Supplied material Block Start
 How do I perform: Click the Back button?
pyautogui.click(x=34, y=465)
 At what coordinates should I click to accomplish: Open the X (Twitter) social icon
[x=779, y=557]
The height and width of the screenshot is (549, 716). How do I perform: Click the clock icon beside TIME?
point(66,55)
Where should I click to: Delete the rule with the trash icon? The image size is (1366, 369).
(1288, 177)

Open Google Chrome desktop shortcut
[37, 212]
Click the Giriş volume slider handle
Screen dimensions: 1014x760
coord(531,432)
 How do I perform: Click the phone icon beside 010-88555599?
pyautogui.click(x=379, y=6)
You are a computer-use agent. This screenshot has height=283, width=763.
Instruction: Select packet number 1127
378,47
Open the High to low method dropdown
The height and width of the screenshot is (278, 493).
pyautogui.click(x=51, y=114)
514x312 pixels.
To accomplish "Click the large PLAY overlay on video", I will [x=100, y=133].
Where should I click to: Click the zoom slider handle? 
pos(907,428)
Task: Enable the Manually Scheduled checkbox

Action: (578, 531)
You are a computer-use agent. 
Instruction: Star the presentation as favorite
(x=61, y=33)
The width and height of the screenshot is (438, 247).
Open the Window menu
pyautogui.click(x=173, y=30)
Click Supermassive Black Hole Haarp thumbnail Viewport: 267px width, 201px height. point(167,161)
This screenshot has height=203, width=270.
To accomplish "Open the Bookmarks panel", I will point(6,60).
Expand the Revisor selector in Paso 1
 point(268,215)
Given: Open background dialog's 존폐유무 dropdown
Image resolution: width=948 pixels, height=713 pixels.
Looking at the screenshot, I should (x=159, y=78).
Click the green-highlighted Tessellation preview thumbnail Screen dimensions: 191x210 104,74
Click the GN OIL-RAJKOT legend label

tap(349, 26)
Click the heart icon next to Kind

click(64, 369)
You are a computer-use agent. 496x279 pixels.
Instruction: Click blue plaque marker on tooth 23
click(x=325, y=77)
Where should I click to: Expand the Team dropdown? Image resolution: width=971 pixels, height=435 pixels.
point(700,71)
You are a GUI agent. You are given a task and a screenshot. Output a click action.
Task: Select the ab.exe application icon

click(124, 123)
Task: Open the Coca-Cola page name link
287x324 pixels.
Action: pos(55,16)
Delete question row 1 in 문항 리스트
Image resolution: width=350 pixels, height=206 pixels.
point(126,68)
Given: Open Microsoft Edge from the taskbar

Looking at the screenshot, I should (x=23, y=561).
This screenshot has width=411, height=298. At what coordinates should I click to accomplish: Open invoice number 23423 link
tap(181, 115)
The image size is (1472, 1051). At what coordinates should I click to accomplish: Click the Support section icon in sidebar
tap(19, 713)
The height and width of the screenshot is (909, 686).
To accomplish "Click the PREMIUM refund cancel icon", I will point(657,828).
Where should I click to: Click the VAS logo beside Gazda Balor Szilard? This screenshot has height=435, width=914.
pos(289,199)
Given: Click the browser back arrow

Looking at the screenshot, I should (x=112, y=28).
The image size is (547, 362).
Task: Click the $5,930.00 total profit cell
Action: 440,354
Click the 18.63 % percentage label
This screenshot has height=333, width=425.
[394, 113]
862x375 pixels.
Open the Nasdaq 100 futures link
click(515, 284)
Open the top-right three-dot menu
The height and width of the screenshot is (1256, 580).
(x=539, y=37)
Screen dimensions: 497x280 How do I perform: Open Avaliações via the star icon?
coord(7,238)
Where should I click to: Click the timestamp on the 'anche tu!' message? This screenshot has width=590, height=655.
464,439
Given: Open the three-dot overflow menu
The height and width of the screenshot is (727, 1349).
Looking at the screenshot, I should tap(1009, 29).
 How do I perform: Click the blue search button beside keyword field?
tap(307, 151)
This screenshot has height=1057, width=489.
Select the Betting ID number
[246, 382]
Supplied material Block End
Work task:
Please transcribe every entry above exactly as it appears.

Output below:
 How do I perform: Click the Back button?
pyautogui.click(x=34, y=465)
 At what coordinates should I click to accomplish: Open the X (Twitter) social icon
[x=779, y=557]
The height and width of the screenshot is (549, 716). How do I perform: Click the clock icon beside TIME?
point(66,55)
Where should I click to: Delete the rule with the trash icon? The image size is (1366, 369).
(1288, 177)

Open Google Chrome desktop shortcut
[37, 212]
Click the Giriş volume slider handle
Screen dimensions: 1014x760
coord(531,432)
 How do I perform: Click the phone icon beside 010-88555599?
pyautogui.click(x=379, y=6)
You are a computer-use agent. This screenshot has height=283, width=763.
Instruction: Select packet number 1127
378,47
Open the High to low method dropdown
The height and width of the screenshot is (278, 493).
pyautogui.click(x=51, y=114)
514x312 pixels.
To accomplish "Click the large PLAY overlay on video", I will [x=100, y=133].
Where should I click to: Click the zoom slider handle? 
pos(907,428)
Task: Enable the Manually Scheduled checkbox

Action: (578, 531)
You are a computer-use agent. 
Instruction: Star the presentation as favorite
(x=61, y=33)
The width and height of the screenshot is (438, 247).
Open the Window menu
pyautogui.click(x=173, y=30)
Click Supermassive Black Hole Haarp thumbnail Viewport: 267px width, 201px height. point(167,161)
This screenshot has height=203, width=270.
To accomplish "Open the Bookmarks panel", I will point(6,60).
Expand the Revisor selector in Paso 1
 point(268,215)
Given: Open background dialog's 존폐유무 dropdown
Image resolution: width=948 pixels, height=713 pixels.
Looking at the screenshot, I should (x=159, y=78).
Click the green-highlighted Tessellation preview thumbnail Screen dimensions: 191x210 104,74
Click the GN OIL-RAJKOT legend label

tap(349, 26)
Click the heart icon next to Kind

click(64, 369)
You are a computer-use agent. 496x279 pixels.
Instruction: Click blue plaque marker on tooth 23
click(x=325, y=77)
Where should I click to: Expand the Team dropdown? Image resolution: width=971 pixels, height=435 pixels.
point(700,71)
You are a GUI agent. You are given a task and a screenshot. Output a click action.
Task: Select the ab.exe application icon

click(124, 123)
Task: Open the Coca-Cola page name link
287x324 pixels.
Action: pos(55,16)
Delete question row 1 in 문항 리스트
Image resolution: width=350 pixels, height=206 pixels.
point(126,68)
Given: Open Microsoft Edge from the taskbar

Looking at the screenshot, I should (x=23, y=561).
This screenshot has width=411, height=298. At what coordinates should I click to accomplish: Open invoice number 23423 link
tap(181, 115)
The image size is (1472, 1051). At what coordinates should I click to accomplish: Click the Support section icon in sidebar
tap(19, 713)
The height and width of the screenshot is (909, 686).
To accomplish "Click the PREMIUM refund cancel icon", I will point(657,828).
Where should I click to: Click the VAS logo beside Gazda Balor Szilard? This screenshot has height=435, width=914.
pos(289,199)
Given: Click the browser back arrow

Looking at the screenshot, I should (x=112, y=28).
The image size is (547, 362).
Task: Click the $5,930.00 total profit cell
Action: 440,354
Click the 18.63 % percentage label
This screenshot has height=333, width=425.
[394, 113]
862x375 pixels.
Open the Nasdaq 100 futures link
click(515, 284)
Open the top-right three-dot menu
The height and width of the screenshot is (1256, 580).
(x=539, y=37)
Screen dimensions: 497x280 How do I perform: Open Avaliações via the star icon?
coord(7,238)
Where should I click to: Click the timestamp on the 'anche tu!' message? This screenshot has width=590, height=655.
464,439
Given: Open the three-dot overflow menu
The height and width of the screenshot is (727, 1349).
Looking at the screenshot, I should tap(1009, 29).
 How do I perform: Click the blue search button beside keyword field?
tap(307, 151)
This screenshot has height=1057, width=489.
Select the Betting ID number
[246, 382]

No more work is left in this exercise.